[Job]
Please reproduce the entire listing below verbatim, keeping every line unchanged and in its original order.

▽

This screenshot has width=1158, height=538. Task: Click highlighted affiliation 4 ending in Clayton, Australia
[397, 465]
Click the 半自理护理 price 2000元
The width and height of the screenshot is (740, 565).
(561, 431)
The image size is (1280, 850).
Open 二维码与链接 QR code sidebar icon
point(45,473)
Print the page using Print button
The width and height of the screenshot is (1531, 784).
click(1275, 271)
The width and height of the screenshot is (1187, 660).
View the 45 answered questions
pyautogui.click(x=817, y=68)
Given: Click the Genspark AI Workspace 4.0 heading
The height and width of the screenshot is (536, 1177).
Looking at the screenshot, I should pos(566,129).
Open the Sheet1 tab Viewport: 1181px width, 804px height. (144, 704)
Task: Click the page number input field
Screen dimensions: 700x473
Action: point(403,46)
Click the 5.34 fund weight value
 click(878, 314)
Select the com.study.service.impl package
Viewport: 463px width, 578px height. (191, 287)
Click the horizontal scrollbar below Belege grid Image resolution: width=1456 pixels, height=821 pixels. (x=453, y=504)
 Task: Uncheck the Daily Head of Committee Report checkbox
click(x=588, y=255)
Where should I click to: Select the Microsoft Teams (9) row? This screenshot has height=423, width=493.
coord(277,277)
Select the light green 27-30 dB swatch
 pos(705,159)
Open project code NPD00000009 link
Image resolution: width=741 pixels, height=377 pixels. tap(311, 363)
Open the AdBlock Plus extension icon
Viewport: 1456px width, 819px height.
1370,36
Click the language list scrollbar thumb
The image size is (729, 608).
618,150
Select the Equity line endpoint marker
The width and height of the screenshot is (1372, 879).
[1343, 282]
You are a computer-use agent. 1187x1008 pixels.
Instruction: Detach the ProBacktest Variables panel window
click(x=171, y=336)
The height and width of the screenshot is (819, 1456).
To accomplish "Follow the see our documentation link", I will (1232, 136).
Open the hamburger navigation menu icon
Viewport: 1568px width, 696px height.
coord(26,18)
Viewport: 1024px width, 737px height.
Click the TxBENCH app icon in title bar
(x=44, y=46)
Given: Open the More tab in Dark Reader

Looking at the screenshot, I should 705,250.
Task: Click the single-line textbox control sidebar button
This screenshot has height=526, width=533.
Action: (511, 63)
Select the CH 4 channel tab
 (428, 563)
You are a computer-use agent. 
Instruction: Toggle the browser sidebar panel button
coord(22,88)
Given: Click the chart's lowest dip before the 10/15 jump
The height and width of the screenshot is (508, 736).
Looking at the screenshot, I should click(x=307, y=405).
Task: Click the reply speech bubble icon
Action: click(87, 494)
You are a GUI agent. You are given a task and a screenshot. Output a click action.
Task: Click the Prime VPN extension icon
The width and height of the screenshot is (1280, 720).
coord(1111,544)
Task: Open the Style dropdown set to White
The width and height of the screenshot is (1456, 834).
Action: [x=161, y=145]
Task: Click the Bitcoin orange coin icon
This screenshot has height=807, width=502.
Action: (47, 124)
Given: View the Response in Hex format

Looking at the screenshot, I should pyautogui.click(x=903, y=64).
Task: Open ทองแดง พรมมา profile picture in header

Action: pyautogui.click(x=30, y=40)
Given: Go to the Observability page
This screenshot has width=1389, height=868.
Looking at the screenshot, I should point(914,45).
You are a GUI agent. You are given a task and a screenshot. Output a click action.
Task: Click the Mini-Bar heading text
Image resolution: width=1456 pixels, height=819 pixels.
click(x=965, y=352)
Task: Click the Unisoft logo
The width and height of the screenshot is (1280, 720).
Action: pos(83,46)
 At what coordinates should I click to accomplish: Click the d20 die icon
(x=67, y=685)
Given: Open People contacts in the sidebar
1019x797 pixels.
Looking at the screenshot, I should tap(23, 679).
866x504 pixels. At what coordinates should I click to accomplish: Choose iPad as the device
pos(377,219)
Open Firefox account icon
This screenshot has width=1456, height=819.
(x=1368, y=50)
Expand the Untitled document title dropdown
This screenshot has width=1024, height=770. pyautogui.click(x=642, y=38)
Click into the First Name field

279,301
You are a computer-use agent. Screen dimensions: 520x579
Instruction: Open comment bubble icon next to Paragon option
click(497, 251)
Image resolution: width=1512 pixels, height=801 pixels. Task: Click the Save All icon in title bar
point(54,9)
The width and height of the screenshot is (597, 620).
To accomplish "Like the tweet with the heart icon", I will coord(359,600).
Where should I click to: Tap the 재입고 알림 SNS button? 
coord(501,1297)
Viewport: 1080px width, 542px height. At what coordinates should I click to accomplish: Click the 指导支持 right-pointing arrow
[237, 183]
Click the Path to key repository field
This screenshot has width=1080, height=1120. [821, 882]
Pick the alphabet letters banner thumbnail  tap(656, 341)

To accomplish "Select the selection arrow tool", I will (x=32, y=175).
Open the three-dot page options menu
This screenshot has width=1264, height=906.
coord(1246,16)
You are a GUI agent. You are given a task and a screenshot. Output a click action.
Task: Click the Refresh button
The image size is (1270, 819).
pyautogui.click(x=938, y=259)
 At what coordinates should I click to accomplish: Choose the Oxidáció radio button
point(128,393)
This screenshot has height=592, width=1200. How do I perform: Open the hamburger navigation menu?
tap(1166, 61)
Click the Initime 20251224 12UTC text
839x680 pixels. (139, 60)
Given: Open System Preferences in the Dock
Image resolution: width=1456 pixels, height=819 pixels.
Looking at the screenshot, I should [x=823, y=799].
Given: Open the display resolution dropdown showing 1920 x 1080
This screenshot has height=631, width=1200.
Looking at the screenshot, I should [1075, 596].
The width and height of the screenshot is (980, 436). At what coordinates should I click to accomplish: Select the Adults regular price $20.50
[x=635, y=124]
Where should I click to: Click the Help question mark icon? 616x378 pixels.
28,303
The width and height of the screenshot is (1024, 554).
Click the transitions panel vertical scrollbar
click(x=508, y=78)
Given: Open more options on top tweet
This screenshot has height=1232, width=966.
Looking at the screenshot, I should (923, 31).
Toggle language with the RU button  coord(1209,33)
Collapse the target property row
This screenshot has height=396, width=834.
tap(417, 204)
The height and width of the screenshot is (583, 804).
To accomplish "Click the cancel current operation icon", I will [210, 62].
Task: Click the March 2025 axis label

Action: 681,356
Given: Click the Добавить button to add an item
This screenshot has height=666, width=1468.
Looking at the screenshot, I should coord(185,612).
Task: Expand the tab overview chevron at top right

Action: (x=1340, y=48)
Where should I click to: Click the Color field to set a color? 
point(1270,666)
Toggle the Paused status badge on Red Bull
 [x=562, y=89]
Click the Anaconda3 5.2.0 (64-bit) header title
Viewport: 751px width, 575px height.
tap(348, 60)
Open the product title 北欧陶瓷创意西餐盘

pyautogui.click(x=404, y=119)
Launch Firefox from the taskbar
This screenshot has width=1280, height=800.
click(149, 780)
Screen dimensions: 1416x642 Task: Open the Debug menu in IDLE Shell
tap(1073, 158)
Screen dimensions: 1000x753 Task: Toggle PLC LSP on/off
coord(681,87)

△

[Expected answer]
This screenshot has width=1158, height=538. Task: Click highlighted affiliation 4 ending in Clayton, Australia
[397, 465]
Click the 半自理护理 price 2000元
The width and height of the screenshot is (740, 565).
(561, 431)
The image size is (1280, 850).
Open 二维码与链接 QR code sidebar icon
point(45,473)
Print the page using Print button
The width and height of the screenshot is (1531, 784).
click(1275, 271)
The width and height of the screenshot is (1187, 660).
View the 45 answered questions
pyautogui.click(x=817, y=68)
Given: Click the Genspark AI Workspace 4.0 heading
The height and width of the screenshot is (536, 1177).
Looking at the screenshot, I should pos(566,129).
Open the Sheet1 tab Viewport: 1181px width, 804px height. (144, 704)
Task: Click the page number input field
Screen dimensions: 700x473
Action: point(403,46)
Click the 5.34 fund weight value
 click(878, 314)
Select the com.study.service.impl package
Viewport: 463px width, 578px height. (191, 287)
Click the horizontal scrollbar below Belege grid Image resolution: width=1456 pixels, height=821 pixels. (x=453, y=504)
 Task: Uncheck the Daily Head of Committee Report checkbox
click(x=588, y=255)
Where should I click to: Select the Microsoft Teams (9) row? This screenshot has height=423, width=493.
coord(277,277)
Select the light green 27-30 dB swatch
 pos(705,159)
Open project code NPD00000009 link
Image resolution: width=741 pixels, height=377 pixels. tap(311, 363)
Open the AdBlock Plus extension icon
Viewport: 1456px width, 819px height.
1370,36
Click the language list scrollbar thumb
The image size is (729, 608).
618,150
Select the Equity line endpoint marker
The width and height of the screenshot is (1372, 879).
[1343, 282]
You are a computer-use agent. 1187x1008 pixels.
Instruction: Detach the ProBacktest Variables panel window
click(x=171, y=336)
The height and width of the screenshot is (819, 1456).
To accomplish "Follow the see our documentation link", I will (1232, 136).
Open the hamburger navigation menu icon
Viewport: 1568px width, 696px height.
coord(26,18)
Viewport: 1024px width, 737px height.
Click the TxBENCH app icon in title bar
(x=44, y=46)
Given: Open the More tab in Dark Reader

Looking at the screenshot, I should 705,250.
Task: Click the single-line textbox control sidebar button
This screenshot has height=526, width=533.
Action: (511, 63)
Select the CH 4 channel tab
 (428, 563)
You are a computer-use agent. 
Instruction: Toggle the browser sidebar panel button
coord(22,88)
Given: Click the chart's lowest dip before the 10/15 jump
The height and width of the screenshot is (508, 736).
Looking at the screenshot, I should click(x=307, y=405).
Task: Click the reply speech bubble icon
Action: click(87, 494)
You are a GUI agent. You are given a task and a screenshot. Output a click action.
Task: Click the Prime VPN extension icon
The width and height of the screenshot is (1280, 720).
coord(1111,544)
Task: Open the Style dropdown set to White
The width and height of the screenshot is (1456, 834).
Action: [x=161, y=145]
Task: Click the Bitcoin orange coin icon
This screenshot has height=807, width=502.
Action: (47, 124)
Given: View the Response in Hex format

Looking at the screenshot, I should pyautogui.click(x=903, y=64).
Task: Open ทองแดง พรมมา profile picture in header

Action: pyautogui.click(x=30, y=40)
Given: Go to the Observability page
This screenshot has width=1389, height=868.
Looking at the screenshot, I should point(914,45).
You are a GUI agent. You are given a task and a screenshot. Output a click action.
Task: Click the Mini-Bar heading text
Image resolution: width=1456 pixels, height=819 pixels.
click(x=965, y=352)
Task: Click the Unisoft logo
The width and height of the screenshot is (1280, 720).
Action: pos(83,46)
 At what coordinates should I click to accomplish: Click the d20 die icon
(x=67, y=685)
Given: Open People contacts in the sidebar
1019x797 pixels.
Looking at the screenshot, I should tap(23, 679).
866x504 pixels. At what coordinates should I click to accomplish: Choose iPad as the device
pos(377,219)
Open Firefox account icon
This screenshot has width=1456, height=819.
(x=1368, y=50)
Expand the Untitled document title dropdown
This screenshot has width=1024, height=770. pyautogui.click(x=642, y=38)
Click into the First Name field

279,301
You are a computer-use agent. Screen dimensions: 520x579
Instruction: Open comment bubble icon next to Paragon option
click(497, 251)
Image resolution: width=1512 pixels, height=801 pixels. Task: Click the Save All icon in title bar
point(54,9)
The width and height of the screenshot is (597, 620).
To accomplish "Like the tweet with the heart icon", I will coord(359,600).
Where should I click to: Tap the 재입고 알림 SNS button? 
coord(501,1297)
Viewport: 1080px width, 542px height. At what coordinates should I click to accomplish: Click the 指导支持 right-pointing arrow
[237, 183]
Click the Path to key repository field
This screenshot has width=1080, height=1120. [821, 882]
Pick the alphabet letters banner thumbnail  tap(656, 341)

To accomplish "Select the selection arrow tool", I will (x=32, y=175).
Open the three-dot page options menu
This screenshot has width=1264, height=906.
coord(1246,16)
You are a GUI agent. You are given a task and a screenshot. Output a click action.
Task: Click the Refresh button
The image size is (1270, 819).
pyautogui.click(x=938, y=259)
 At what coordinates should I click to accomplish: Choose the Oxidáció radio button
point(128,393)
This screenshot has height=592, width=1200. How do I perform: Open the hamburger navigation menu?
tap(1166, 61)
Click the Initime 20251224 12UTC text
839x680 pixels. (139, 60)
Given: Open System Preferences in the Dock
Image resolution: width=1456 pixels, height=819 pixels.
Looking at the screenshot, I should [x=823, y=799].
Given: Open the display resolution dropdown showing 1920 x 1080
This screenshot has height=631, width=1200.
Looking at the screenshot, I should [1075, 596].
The width and height of the screenshot is (980, 436). At what coordinates should I click to accomplish: Select the Adults regular price $20.50
[x=635, y=124]
Where should I click to: Click the Help question mark icon? 616x378 pixels.
28,303
The width and height of the screenshot is (1024, 554).
Click the transitions panel vertical scrollbar
click(x=508, y=78)
Given: Open more options on top tweet
This screenshot has height=1232, width=966.
Looking at the screenshot, I should (923, 31).
Toggle language with the RU button  coord(1209,33)
Collapse the target property row
This screenshot has height=396, width=834.
tap(417, 204)
The height and width of the screenshot is (583, 804).
To accomplish "Click the cancel current operation icon", I will [210, 62].
Task: Click the March 2025 axis label

Action: 681,356
Given: Click the Добавить button to add an item
This screenshot has height=666, width=1468.
Looking at the screenshot, I should coord(185,612).
Task: Expand the tab overview chevron at top right

Action: (x=1340, y=48)
Where should I click to: Click the Color field to set a color? 
point(1270,666)
Toggle the Paused status badge on Red Bull
 [x=562, y=89]
Click the Anaconda3 5.2.0 (64-bit) header title
Viewport: 751px width, 575px height.
tap(348, 60)
Open the product title 北欧陶瓷创意西餐盘

pyautogui.click(x=404, y=119)
Launch Firefox from the taskbar
This screenshot has width=1280, height=800.
click(149, 780)
Screen dimensions: 1416x642 Task: Open the Debug menu in IDLE Shell
tap(1073, 158)
Screen dimensions: 1000x753 Task: Toggle PLC LSP on/off
coord(681,87)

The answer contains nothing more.